TASKS FOR THIS EXERCISE →
A. Using the text about Wang Xinting, decide whether each statement agrees with it: (i) Wang joined the Chinese Red Army in 1930; (ii) Wang was born in Xiaogan, Henan Province; (iii) Wang joined the Long March in May 1936. For each, answer yes or no and quote the words of the text that decide it.
B. Translate this sentence from the text about Wang Xinting into Spanish: "In 1931, he was appointed Chinese Communist Party Committee Secretary of the 10th Division in the Red Fourth Army."
C. Continue the text about Wang Xinting, starting after its final sentence.

STUDY TEXT →
__________

Wang was born into a humble peasant family in Xiaogan, Hubei Province. In the spring of 1926, he joined the workers' and peasants' movement. He joined the Chinese Red Army in 1930 and was appointed as a team leader. Following in September, he joined the Chinese Communist Party. In 1931, he was appointed Chinese Communist Party Committee Secretary of the 10th Division in the Red Fourth Army. Later in the year, he was appointed as the deputy secretary general of the army's political department. In October 1932, following the encirclement campaigns, Wang Xinting and Red Fourth Army evacuated Hubei and Henan in favor of Northern Sichuan. In July, he was appointed as the political director of the Red Ninth Army. Wang Xinting participated in the "anti-three-way siege" operations and "anti-six-way siege" operations. Wang Xinting joined the Long March in May 1935 and was later promoted to Chief Minister of the General Political Department of the Red Fourth Army. With the army's arrival in northern Shaanbei in 1936, Wang was concurrently appointed as the Political Director of the Red Thirty-First Army.

__________

[Records from a collection]

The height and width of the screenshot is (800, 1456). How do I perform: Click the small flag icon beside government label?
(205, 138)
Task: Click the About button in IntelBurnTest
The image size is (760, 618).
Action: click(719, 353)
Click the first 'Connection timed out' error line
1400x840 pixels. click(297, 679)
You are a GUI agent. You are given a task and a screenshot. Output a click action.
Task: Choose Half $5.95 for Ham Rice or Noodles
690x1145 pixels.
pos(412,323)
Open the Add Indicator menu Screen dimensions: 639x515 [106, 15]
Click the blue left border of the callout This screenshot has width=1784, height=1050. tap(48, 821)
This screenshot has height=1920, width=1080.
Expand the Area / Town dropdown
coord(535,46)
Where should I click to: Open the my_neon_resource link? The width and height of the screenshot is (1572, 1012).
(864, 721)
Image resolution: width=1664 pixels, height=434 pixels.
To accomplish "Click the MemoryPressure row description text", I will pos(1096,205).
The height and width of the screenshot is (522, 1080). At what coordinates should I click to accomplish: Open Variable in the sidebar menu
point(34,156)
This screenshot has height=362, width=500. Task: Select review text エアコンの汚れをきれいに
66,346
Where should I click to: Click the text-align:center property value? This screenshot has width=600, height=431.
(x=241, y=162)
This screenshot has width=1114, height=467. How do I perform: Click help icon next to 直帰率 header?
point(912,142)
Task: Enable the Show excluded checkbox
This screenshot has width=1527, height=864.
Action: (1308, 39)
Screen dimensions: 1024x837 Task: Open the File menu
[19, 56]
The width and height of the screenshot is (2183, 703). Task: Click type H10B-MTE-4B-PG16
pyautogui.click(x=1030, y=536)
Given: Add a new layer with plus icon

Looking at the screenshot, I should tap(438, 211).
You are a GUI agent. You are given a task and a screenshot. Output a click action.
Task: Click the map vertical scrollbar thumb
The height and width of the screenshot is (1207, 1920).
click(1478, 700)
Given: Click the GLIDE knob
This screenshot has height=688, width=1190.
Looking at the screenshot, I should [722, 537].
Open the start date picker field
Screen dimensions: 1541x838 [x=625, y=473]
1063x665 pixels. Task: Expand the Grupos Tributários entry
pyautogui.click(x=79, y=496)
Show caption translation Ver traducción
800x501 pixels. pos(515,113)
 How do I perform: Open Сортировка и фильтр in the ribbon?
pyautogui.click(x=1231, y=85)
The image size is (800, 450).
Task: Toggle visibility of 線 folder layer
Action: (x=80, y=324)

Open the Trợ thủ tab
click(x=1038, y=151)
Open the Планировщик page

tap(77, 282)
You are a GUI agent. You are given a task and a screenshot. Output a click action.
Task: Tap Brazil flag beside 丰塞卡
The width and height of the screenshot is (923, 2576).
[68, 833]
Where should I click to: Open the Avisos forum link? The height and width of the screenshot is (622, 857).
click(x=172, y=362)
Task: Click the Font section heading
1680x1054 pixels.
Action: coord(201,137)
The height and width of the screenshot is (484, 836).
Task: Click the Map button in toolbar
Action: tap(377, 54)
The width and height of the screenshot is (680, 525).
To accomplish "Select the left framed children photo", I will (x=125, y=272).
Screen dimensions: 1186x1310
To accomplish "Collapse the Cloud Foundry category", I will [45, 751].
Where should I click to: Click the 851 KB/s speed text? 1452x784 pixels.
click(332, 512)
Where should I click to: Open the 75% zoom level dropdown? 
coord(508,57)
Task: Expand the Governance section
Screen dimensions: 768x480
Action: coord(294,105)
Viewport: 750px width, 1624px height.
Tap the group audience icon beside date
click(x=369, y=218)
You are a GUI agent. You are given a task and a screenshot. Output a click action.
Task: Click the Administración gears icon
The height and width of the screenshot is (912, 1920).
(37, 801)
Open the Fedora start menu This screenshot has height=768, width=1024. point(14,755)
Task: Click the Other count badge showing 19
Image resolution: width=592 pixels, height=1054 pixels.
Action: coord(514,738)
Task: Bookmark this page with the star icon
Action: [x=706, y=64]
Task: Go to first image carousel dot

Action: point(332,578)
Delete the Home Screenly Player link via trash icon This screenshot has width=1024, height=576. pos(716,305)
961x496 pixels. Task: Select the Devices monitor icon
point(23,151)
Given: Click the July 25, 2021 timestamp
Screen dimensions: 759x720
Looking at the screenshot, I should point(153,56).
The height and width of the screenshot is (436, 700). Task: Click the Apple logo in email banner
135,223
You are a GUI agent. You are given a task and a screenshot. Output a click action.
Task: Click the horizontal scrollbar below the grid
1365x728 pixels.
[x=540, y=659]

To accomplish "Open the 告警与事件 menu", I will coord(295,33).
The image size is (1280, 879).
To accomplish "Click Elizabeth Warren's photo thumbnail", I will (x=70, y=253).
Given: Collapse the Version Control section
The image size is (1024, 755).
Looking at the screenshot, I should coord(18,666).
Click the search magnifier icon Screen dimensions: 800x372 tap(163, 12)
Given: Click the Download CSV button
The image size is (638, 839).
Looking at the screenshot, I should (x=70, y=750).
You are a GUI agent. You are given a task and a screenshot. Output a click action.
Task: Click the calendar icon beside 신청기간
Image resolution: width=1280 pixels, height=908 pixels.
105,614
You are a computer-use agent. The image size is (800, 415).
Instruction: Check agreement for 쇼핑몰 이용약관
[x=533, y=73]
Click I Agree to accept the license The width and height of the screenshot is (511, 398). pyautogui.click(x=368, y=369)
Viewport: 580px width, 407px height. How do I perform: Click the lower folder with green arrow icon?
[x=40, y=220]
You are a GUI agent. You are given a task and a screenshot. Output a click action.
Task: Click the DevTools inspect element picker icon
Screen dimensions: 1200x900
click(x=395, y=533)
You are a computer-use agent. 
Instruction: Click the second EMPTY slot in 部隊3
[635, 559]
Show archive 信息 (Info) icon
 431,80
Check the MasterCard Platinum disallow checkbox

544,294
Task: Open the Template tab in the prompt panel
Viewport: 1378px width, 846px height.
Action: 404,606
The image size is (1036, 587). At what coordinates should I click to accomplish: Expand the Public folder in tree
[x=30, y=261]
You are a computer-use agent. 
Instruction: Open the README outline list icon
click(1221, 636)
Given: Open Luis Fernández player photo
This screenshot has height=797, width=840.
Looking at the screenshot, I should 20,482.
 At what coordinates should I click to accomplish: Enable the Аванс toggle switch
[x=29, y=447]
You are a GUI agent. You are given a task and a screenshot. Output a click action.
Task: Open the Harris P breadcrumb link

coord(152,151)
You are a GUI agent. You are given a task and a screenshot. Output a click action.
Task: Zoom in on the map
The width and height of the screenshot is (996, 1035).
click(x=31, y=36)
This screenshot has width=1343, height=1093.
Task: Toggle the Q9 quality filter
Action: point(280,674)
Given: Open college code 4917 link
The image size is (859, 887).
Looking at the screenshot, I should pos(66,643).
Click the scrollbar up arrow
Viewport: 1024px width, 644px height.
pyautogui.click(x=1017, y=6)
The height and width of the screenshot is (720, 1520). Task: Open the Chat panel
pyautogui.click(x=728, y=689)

__________

PER-TASK OUTPUTS →
A.
(i) Yes: "He joined the Chinese Red Army in 1930 and was appointed as a team leader."
(ii) No: "Wang was born into a humble peasant family in Xiaogan, Hubei Province."
(iii) No: "Wang Xinting joined the Long March in May 1935"

B. En 1931 fue nombrado secretario del Comité del Partido Comunista de China de la 10.ª División del Cuarto Ejército Rojo.

C.
=== During the Second Sino-Japanese War ===
Following the outbreak of war, Wang was appointed as the Political Director in the 129th Division of the Eighth Route Army, assisting in the expansion of the army in the Shanxi – Changzhi region. In January 1938, he was appointed as the political commissar of the 386th Brigade and worked alongside Chen Geng. On 22 February 1938, the brigade ambushed and killed more than 130 Japanese troops. The 386th Brigade was notoriously known for their guerilla warfare, and with other surrounding brigades inflicted over 4000 casualties to the Imperial Japanese Army. The Japanese hunt for the brigade extended to pasting slogans on such as "focus your attack on the 386th Brigade" on their tanks.